Em Roma, na catacumba de Priscila, encontra-se uma pintura rústica representando a Virgem Maria amamentando o Menino Jesus no colo, imagem do século II. À sua frente encontra-se o que se deduz ser do profeta Balaão que aponta para uma estrela pintada mais no alto da cabeça da mulher, representado por um circulo vermelho. A criança e a mãe se olham enquanto ela amamenta o menino nu que está apoiado em seus braços. Não há nada que ateste santidade na mãe ou divindade na criança. A pintura é “tosca”, não apresenta variedade cromática significativa, parecendo explorar apenas as nuances do ocre com o fundo branco da parede. Não se permite tirar maiores detalhes da pintura por que esta se encontra muito castigada pelo tempo e pela falta de cuidados, além do que, não se trata de uma obra com pretensões artísticas e simbólicas mais refinadas, mas simplesmente uma reprodução de uma narrativa do evangelho feita provavelmente por uma pessoa, um fiel cristão, sem instrumentos adequados e dotes artísticos. É apenas uma transposição pura e simples do texto de Mateus (Mt[1] 2, 9-11), uma decoração pictórica feita por um fiel provavelmente em homenagem a algum ente querido já morto.

Não são muitos os exemplos de arte paleocristã referentes a Nossa Senhora que se pode apresentar. Porem, mais um afresco pintado em uma catacumba Romana datado no século IV chama atenção por sua imagem um tanto quanto “assustadora”, provando que esta arte não se referia propriamente a um estilo, mas a todas as formas artísticas produzidas naquela época e por cristãos.

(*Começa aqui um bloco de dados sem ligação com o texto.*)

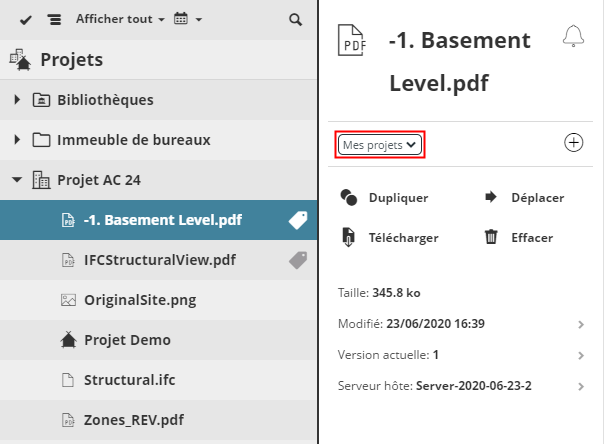The height and width of the screenshot is (444, 604).
Task: Click the circled plus add icon
Action: pyautogui.click(x=574, y=143)
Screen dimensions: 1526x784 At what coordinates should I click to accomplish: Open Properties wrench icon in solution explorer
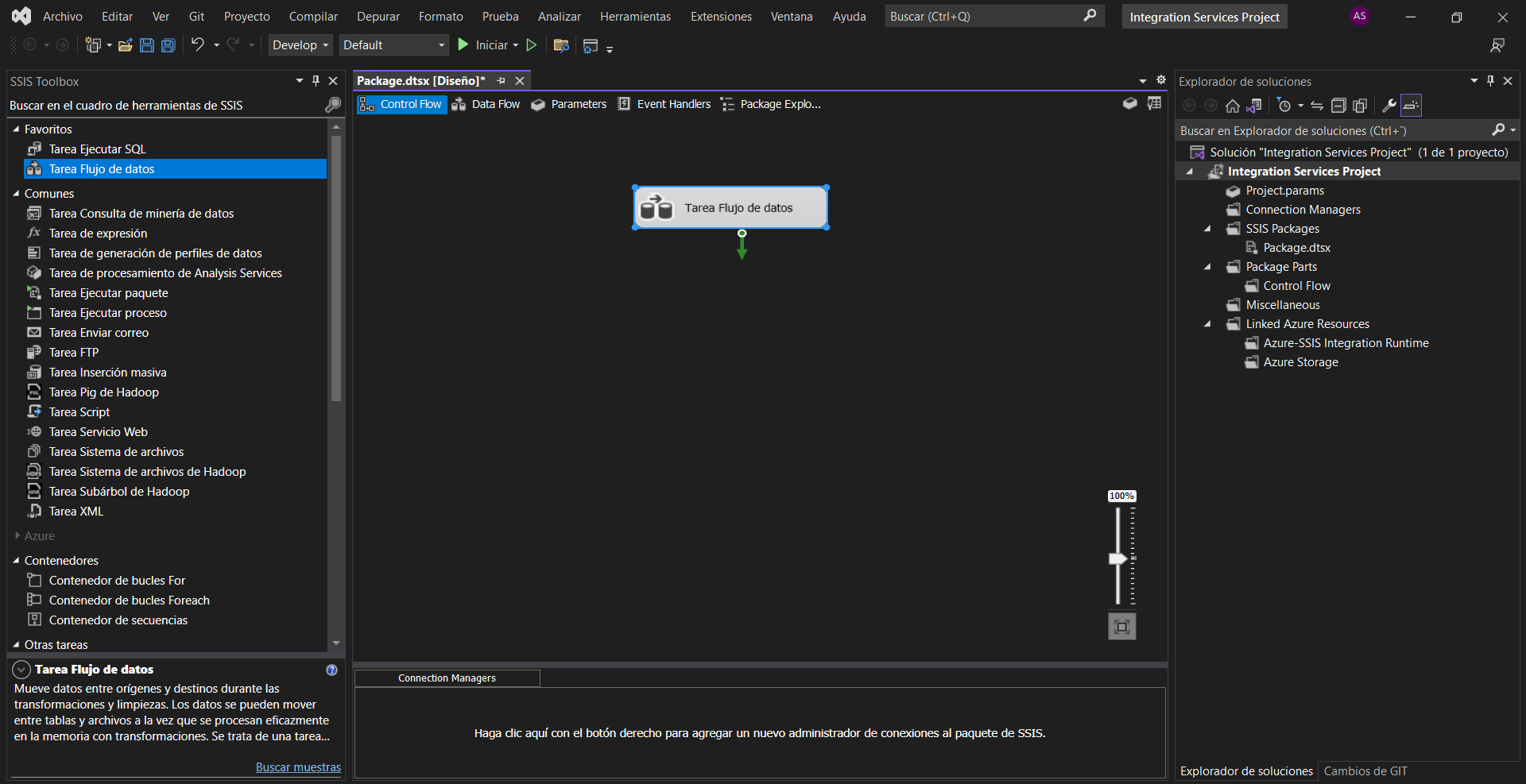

Imagem 02: A Virgem Maria e o Menino Jesus
Século IV, Catacumba de Roma.


A leitura da imagem seria apenas a de uma mulher com os braços erguidos e com um menino a sua frente ambos inseridos abaixo de um arco; se não fosse o detalhe à esquerda conhecido por “monograma grego de Cristo”, assim sendo, deduz-se que se trata de uma pintura cristã. Acredita-se tratar da Virgem Maria com um maphorion[1] ou véu fino e discreto, porem com os cabelos à mostra o que fugia à tradição judia e uma túnica trabalhada, as mãos erguidas estão em oração. Por hierarquia deixa em primeiro plano o Menino Jesus. Aqui nem a Virgem nem o Menino possuem ainda o halo ou auréola, confirmando suas santidades.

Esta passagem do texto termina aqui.